There’s enough of interest in the North Carolina Court of Appeals’ decision this week in GE Betz, Inc. v. Conrad for five posts. It’s got a couple of good rulings on covenants not to compete, a few points about trade secrets issues, and an interesting matter of a violation of a protective order. The opinion, a unanimous sixty-four pager written by Judge Robert C. Hunter, is worth reading.
The attorneys’ fee aspect of the case was the most interesting part of the opinion to me. The trial court awarded $5.77 million in fees to GE Betz, a General Electric subsidiary. GE Betz had been successful, after trial, on its claims that the Defendants violated G.S. §75-1.1 and misappropriated trade secrets.
Over $3 million of the fees were billed by GE Betz’s prestigious New York-based law firm — Paul Hastings. The hourly rate of Paul Hasting’s lead counsel ranged from $633.25 to $675.75 during the course of the litigation. The North Carolina firm that tried the case — Ward & Smith — charged significantly less, at rates between $270 and $390 an hour. The trial court said that Ward & Smith was "a highly capable and qualified law firm." Op. 51.
A trial court must make findings regarding the reasonableness of the fees in making an award. A key factor to be considered is the "customary fees for like work."
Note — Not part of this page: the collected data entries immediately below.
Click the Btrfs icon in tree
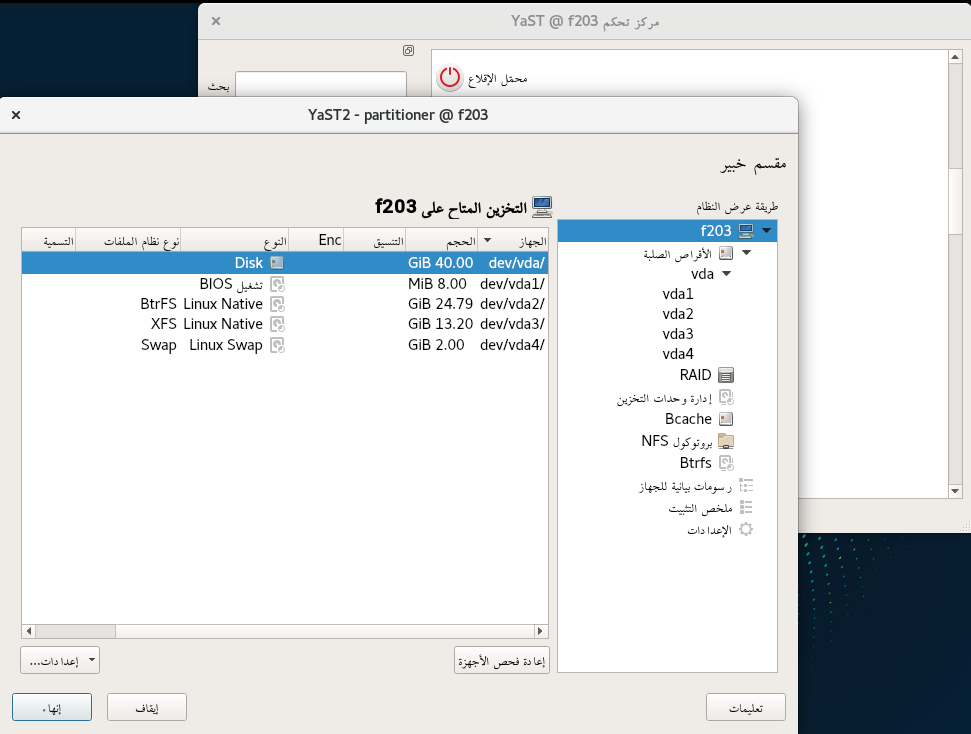Image resolution: width=971 pixels, height=734 pixels. tap(726, 463)
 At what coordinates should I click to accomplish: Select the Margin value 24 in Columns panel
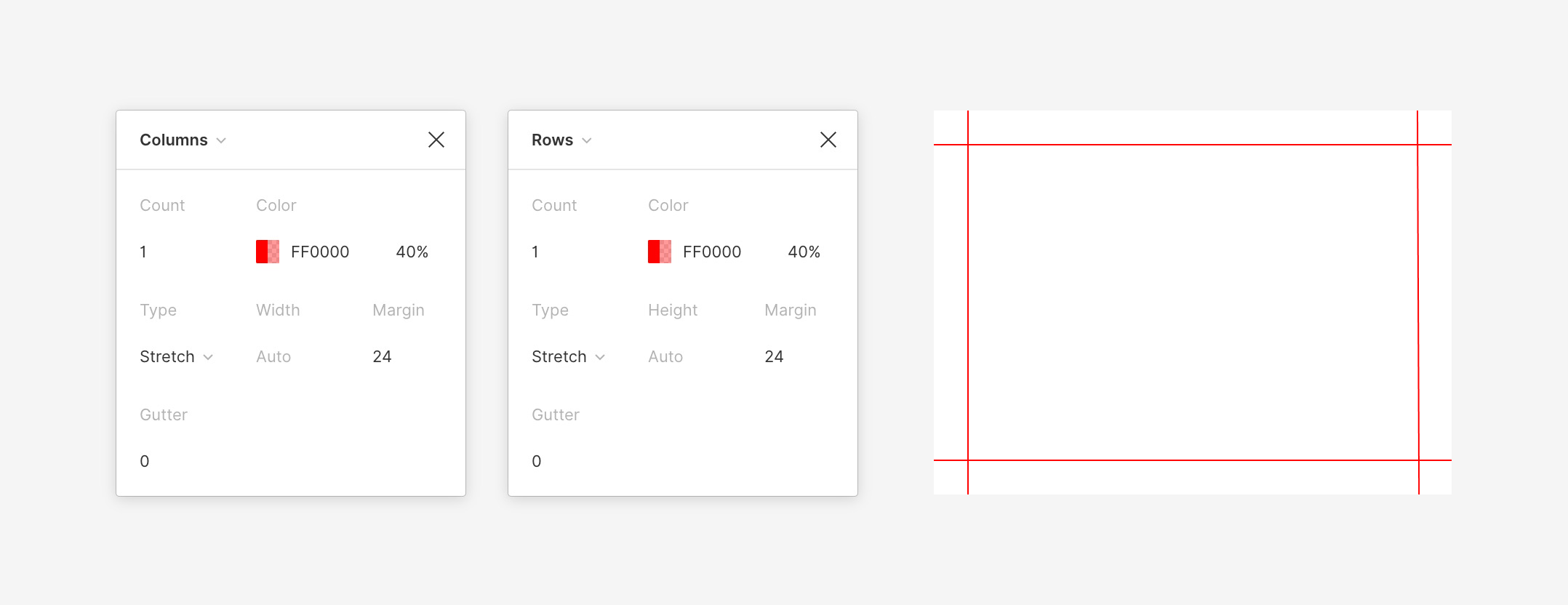382,356
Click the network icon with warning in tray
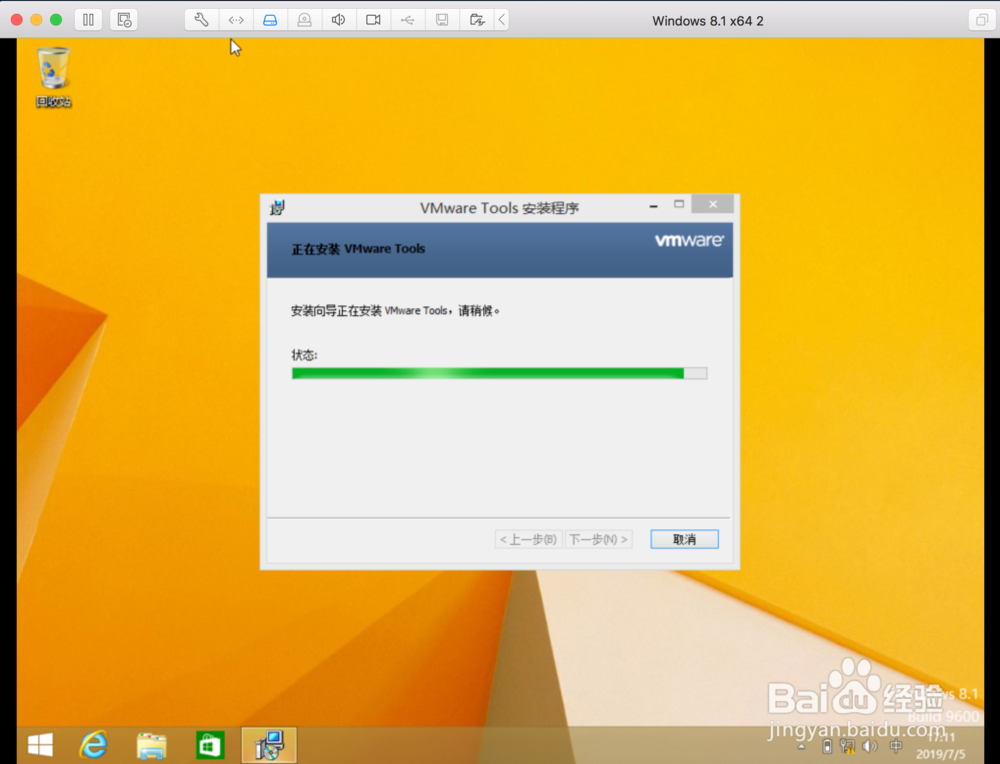 coord(845,747)
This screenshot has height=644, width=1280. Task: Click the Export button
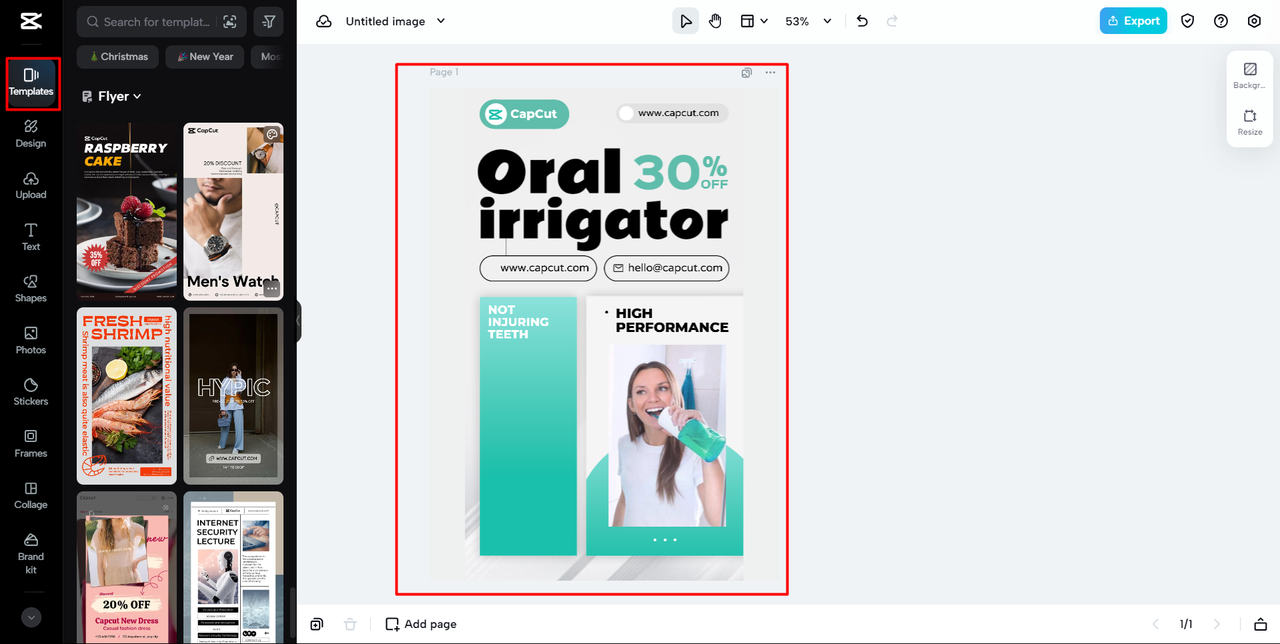[x=1133, y=21]
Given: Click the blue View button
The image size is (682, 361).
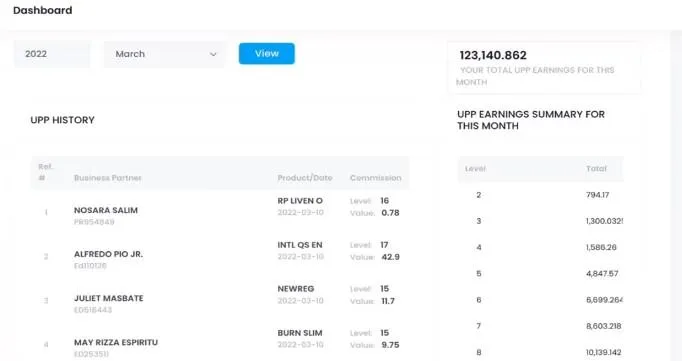Looking at the screenshot, I should click(x=267, y=53).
The COA recognized that the question whether local rates should be a benchmark for reasonableness was one of first impression. Judge Hunter said:
our appellate courts have not had occasion to decide whether fees must be awarded in light of the rates typically charged in the geographic region where the litigation takes place.
Op. 48. He looked to a Fourth Circuit decision which "held that the community where the court sits is “the appropriate starting point for selecting the proper rate.” Nat’l Wildlife Fed’n v. Hanson, 859 F.2d 313, 317 (4th Cir.1988).
Judge Hunter refused to weigh in on whether it was reasonable for GE to hire its out-of-state counsel. He held:
we decline to adopt a test that forces courts to assess the reasonableness of a litigant’s decision to hire counsel generally. Parties, including GE, are free to hire as counsel whomever they wish at whatever rates they are willing to pay. The issue is whether the fees awarded against an adverse party are reasonable, not whether it was reasonable for those fees to be incurred by the prevailing party.
Op. 50.
On the issue of the reasonableness of the fees, Judge Hunter observed that "[i]t appears that much of the work performed by Paul Hastings’ attorneys could have just as effectively been performed by local counsel at local rates. The trial court did not attempt to make this distinction." Op. 52. He gave this example:
in April 2007, associate attorneys at Paul Hastings charged $500.00 per hour – double the $250.00 fee charged by attorneys at Ward and Smith – for “factual investigation and development; obtaining and analyzing [c]lient documents; [and] interview[ing] witnesses”. These duties clearly did not require a prior relationship or intimate knowledge of GE’s employment contracts [which was part of GE’s argument as to the reasonableness of the fees], because GE paid the attorneys at Ward and Smith to perform almost identical work during the same time period.
Op. 52-53.
In the end, the COA ruled that it was unreasonable to force the unsuccessful Defendants to pay a fee "that includes rates double those billed in the community where the litigation took place for work that seemingly did not require such a premium." Op. 53.
It gently chided GE for its excess, saying that " [u]ltimately, GE’s willingness to pay significantly higher rates for work that they could have procured for much less does not necessitate a finding that those fees are reasonable when awarded against" the Defendants. Id.
The case was remanded to the trial court for further findings.